Schon beim Stillen werden wichtige Faktoren für das Immunsystem und zum Schutz des Kindes übertragen, darunter auch die sogenannten humanen Milch-Oligosaccharide (HMO). Diese sind kompliziert aufgebaute Zuckerstrukturen und können vom kindlichen Verdauungstrakt nicht verdaut werden, dienen aber den Darmbakterien als förderliches Substrat und können somit als „Präbiotika“ eingestuft werden. Sie werden heute auch gezielt der Babyflaschennahrung zugesetzt.
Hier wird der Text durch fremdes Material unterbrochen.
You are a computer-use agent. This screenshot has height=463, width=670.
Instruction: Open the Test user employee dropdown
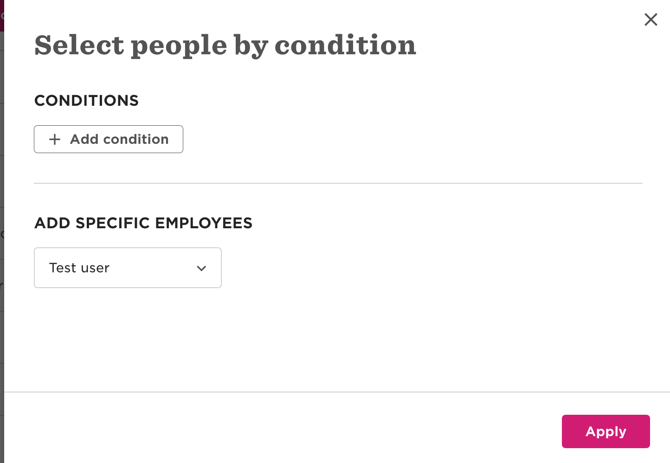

In dieselbe Kerbe schlagen auch Galacto-Oligosaccharide (GOS), Fructo-Oligosaccharide (FOS) und Agaro-Oligosaccharide – alle vom menschlichen Verdauungstrakt nicht abbaubar, aber für die guten Darmbakterien ein optimales Subs-trat. Die am häufigsten eingesetzten oder zugesetzten Präbiotika sind resistente Stärke und Oligosaccharide wie Inulin und andere Fructo-Oligosaccharide (FOS), sie kommen hauptsächlich in pflanzlichen Lebensmitteln vor. Die positiven Lactobacilli können spezifisch damit „gefüttert“ werden, während Bifidobakterien auch spezifisch für FOS, Xylo-Oligosaccharide und Galacto-Oligosaccharide (GOS) sind. Letztere sind in großer Menge in Muttermilch zu finden und werden auch in isolierter Form unterschiedlichen Lebensmitteln zugesetzt (Tab.).
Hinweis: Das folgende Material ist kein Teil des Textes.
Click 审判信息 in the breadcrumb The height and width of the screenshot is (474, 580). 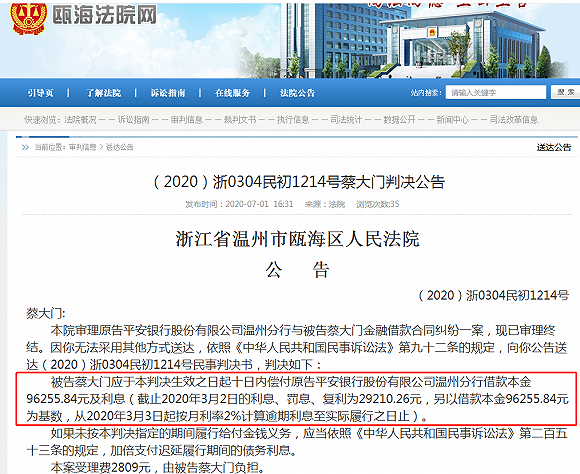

Neben der Konsumation von Präbiotika ist auch die Aufnahme von Ballaststoffen wichtig. Aus Tiermodellen weiß man, dass eine Diät mit niedrigem Ballaststoffgehalt die allergische Entzündungsreaktion verschlimmert, eine ballaststoffreiche Diät aber die allergischen Symptome in Nase und Lunge sowie auch die zelluläre immunologische Allergie-Antwort verhindert. Dies geht mit einer Erhöhung von bestimmten Bakterienspezies (Bacteroidetes und Actinobacteria sowie Lactobacilli und Bifidobacteria) einher.
Polysaccharidreiche und damit ballaststoffreiche Kost führt bei Kindern und Jugendlichen in Entwicklungs- oder Schwellenländern (Burkina Faso, Ägypten) zu überwiegend Bacteroidetes und viel weniger Firmicutes im Darmmikrobiom als die protein- und fettreiche Kost der westlichen Länder (Europa; USA). Auch die erwünschten Produkte, wie kurzkettige Fettsäuren, die durch die Verarbeitung der Nahrung durch diese Bakterienstämme entstanden, konnten in viel größerer Zahl im Stuhl der Kinder mit kohlenhydratreicher Kost nachgewiesen werden.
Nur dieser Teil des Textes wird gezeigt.